New club connects Tulane students with history


Julia Fero | Contributing Photographer

Tulane Historical Society President Sirish Yerrapragada and Vice President Joel Zeid pose together in the Lavin Bernick Center for University Life. The club seeks to give students access to historical knowledge about Tulane and New Orleans.

The Tulane Historical Society, a new campus organization, will provide students with the opportunity and resources to discuss history and its modern day impact.

Club President Sirish Yerrapragada developed the idea when he realized that many students interested in history are not always able to explore this passion during the academic year.

“We wanted there to be a way for the both faculty and the Tulane student general body as a whole and specifically history majors to have a medium to interact very easily,” Yerrapragada said.

Students from any department or discipline can attend meetings to listen to different history professors, such as club advisor Professor Robert Gilpin, lecture on a variety of topics and host discussions.

The club’s first meeting focused on Tulane’s history with slavery and its lasting effects on modern campus culture. Attendees and club members said they feel these conversations are necessary to educate the Tulane community about societal issues in historical and contemporary contexts.

“The Tulane Historical Society’s mission is to help produce an environment in which students can have an open and thoughtful discourse about how history has shaped current societal problems and events,” Tulane Historical Society Press Secretary Josh Dupler said. “I think that we are going to be able to reach more and more people as time goes on, hopefully sparking more interest and dialogue about society’s issues and their historical context.”

While the club seeks to connect history to the modern day, it considers itself an academic club rather than an activism-centered group. Vice President Joel Zeid hopes that the club will provide people with objective facts they can use as a tool from which “people can draw their own conclusions …”

Tulane Historical Society also hopes to use the rich history and culture surrounding New Orleans to its advantage. Students and professors ventured to the old slave markets in the French Quarter to learn about the city’s history of slavery. Future trips include the Whitney Plantation, known for its authentic representation of plantation life and the World War II Museum.

The club members attribute their success thus far to the staff and faculty that have allowed them to explore ideas and create and maintain a new club on campus.
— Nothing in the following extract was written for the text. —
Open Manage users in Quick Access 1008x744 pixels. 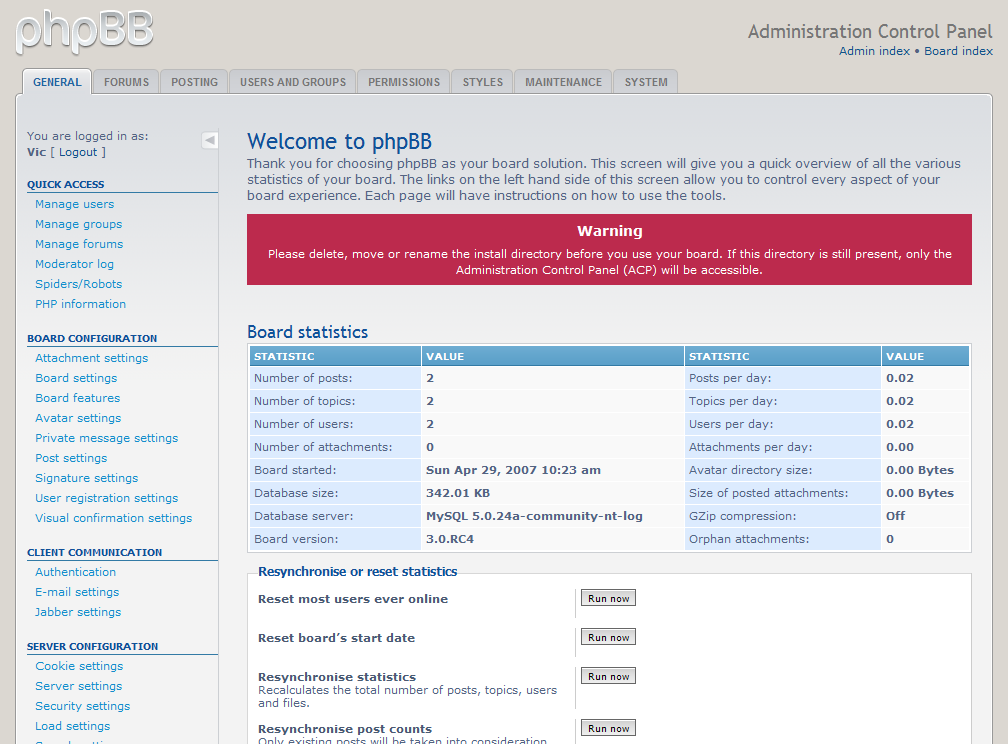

“… They have been so unbelievably supportive, the entire faculty,” Yerrapragada said. “Every faculty member has met with me and let me bounce ideas off of them and give me advice.”

Tulane Historical Society hopes to provide a strong pillar of support for history majors and a place for discussion and learning for non-history majors. The current number of members stands around 75 people, but Yerrapragada and Zeid said they expect to see the club grow and expand with time.

*Disclaimer: Josh Dupler has formerly contributed to The Hullabaloo.